Write out all the data again, exactly as shown.

Stored items from a collection —
==============================
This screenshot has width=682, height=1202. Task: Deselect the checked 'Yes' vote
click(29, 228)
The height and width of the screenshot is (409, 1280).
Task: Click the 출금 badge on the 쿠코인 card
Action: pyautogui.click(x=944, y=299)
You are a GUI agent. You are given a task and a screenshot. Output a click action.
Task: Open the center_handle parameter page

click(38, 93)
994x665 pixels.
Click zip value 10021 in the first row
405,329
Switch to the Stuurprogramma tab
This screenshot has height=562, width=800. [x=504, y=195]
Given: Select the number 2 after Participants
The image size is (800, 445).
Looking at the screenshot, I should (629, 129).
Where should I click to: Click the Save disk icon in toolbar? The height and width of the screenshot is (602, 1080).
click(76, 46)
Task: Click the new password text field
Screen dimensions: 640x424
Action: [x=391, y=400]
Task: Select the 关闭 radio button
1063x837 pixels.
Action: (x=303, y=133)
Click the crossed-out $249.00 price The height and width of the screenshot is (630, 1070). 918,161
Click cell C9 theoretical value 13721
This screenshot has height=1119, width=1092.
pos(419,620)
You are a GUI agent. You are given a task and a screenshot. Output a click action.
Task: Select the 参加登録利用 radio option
==============================
RESPONSE BOX —
This screenshot has width=682, height=1202. Task: Deselect the checked 'Yes' vote
click(29, 228)
The height and width of the screenshot is (409, 1280).
Task: Click the 출금 badge on the 쿠코인 card
Action: pyautogui.click(x=944, y=299)
You are a GUI agent. You are given a task and a screenshot. Output a click action.
Task: Open the center_handle parameter page

click(38, 93)
994x665 pixels.
Click zip value 10021 in the first row
405,329
Switch to the Stuurprogramma tab
This screenshot has height=562, width=800. [x=504, y=195]
Given: Select the number 2 after Participants
The image size is (800, 445).
Looking at the screenshot, I should (629, 129).
Where should I click to: Click the Save disk icon in toolbar? The height and width of the screenshot is (602, 1080).
click(76, 46)
Task: Click the new password text field
Screen dimensions: 640x424
Action: [x=391, y=400]
Task: Select the 关闭 radio button
1063x837 pixels.
Action: (x=303, y=133)
Click the crossed-out $249.00 price The height and width of the screenshot is (630, 1070). 918,161
Click cell C9 theoretical value 13721
This screenshot has height=1119, width=1092.
pos(419,620)
You are a GUI agent. You are given a task and a screenshot. Output a click action.
Task: Select the 参加登録利用 radio option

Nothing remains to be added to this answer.